When learning a new language, it is inevitable that your use of this new tongue will be influenced by your native one. This means that people who speak the same language natively often make the same mistakes when learning English.
Here is 5 of the most common mistakes that native Spanish speakers make when learning English:
1. Subject omission
While in Spanish it is often fine to omit the subject of a sentence, in English it is not. In Spanish you can do this because the verb conjugation is complicated which means that just from the verb you can normally identify the subject. But English verbs are much simpler! This means we ALWAYS need the subject (with the exception of the imperative)! So if you find yourself thinking "Is difficult." - no it's not; "IT is difficult."
2. He / She
I'm not really sure where this difficulty stems from, but it is extremely common in native Spanish speakers. Remember, "he" is a boy and "she" is a girl.
3. "Knowing" people and places
In English, the first time that you are introduced to a new person is when you meet them. Similarly, you never know places, you go to them. "I have been to Switzerland." Remember we use "know" for information and facts.
4. Word order
Sometimes in Spanish people put the subject after the verb. In English this is only ever okay in questions. So if you catch yourself saying something like "Did all the homework I" - think again. We need to have the actor, the person doing the action, first. It is not optional or a stylistic preference.
5. In / On / At
Prepositions are always difficult. Always. But these three provide a particular challenge to Spanish speakers because in Spanish there is just one word for all three "en". But they are different and do have different uses! In simple terms, "in" can be thought of as "inside" or "within" (The book is in my bag.), "on" can be thought of as "on top of" (The food is on the table), and "at" is used for giving locations or times (I'll meet you at the library at two).
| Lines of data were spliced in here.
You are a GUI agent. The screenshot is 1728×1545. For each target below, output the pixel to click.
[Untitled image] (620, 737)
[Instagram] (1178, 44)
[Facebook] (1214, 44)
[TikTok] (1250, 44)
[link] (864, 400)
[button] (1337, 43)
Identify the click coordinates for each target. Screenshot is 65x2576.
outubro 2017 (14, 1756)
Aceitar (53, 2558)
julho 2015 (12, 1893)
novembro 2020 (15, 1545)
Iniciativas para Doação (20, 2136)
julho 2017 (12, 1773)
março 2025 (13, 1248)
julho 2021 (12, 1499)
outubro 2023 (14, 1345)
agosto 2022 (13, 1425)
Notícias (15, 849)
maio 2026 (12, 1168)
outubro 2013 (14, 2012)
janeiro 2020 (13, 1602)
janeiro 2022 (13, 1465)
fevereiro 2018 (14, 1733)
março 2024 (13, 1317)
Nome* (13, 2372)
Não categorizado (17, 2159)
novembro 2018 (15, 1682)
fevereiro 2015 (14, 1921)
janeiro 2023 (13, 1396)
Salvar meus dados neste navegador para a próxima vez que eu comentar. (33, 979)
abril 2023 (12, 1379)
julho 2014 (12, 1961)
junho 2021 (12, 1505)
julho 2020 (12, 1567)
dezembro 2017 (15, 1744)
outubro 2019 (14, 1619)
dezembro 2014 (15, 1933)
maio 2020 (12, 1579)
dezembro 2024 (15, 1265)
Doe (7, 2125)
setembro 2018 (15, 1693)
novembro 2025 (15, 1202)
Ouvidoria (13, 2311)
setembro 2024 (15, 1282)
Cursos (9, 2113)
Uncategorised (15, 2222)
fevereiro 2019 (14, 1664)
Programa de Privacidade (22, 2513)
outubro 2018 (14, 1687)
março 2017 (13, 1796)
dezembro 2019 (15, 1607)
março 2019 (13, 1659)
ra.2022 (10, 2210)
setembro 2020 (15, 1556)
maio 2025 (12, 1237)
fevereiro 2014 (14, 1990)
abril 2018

But we all know that it is not really that simple. Much of the time you will have to learn them casee by case. Dates are one example of this. We use "on" when we are talking about a specific day or date (I will see you on Friday). But when we are being less specific, talking about time periods or months in general we use "in" (I will see you in a week or Christmas is in December). Unfortunately, there is no simple, clear-cut way to always know which one is correct in ever circumstance. The good news, however, is that now you know that this is a common trap for Spanish speakers, you can pay extra attention to them when you hear them in use. By observing them closely in their native habitats you should develop a feel for them over time.
Remember language learning is all about applying it! The more you practise, the more natural it will get, and in the meantime, watch out for these stumbling blocks!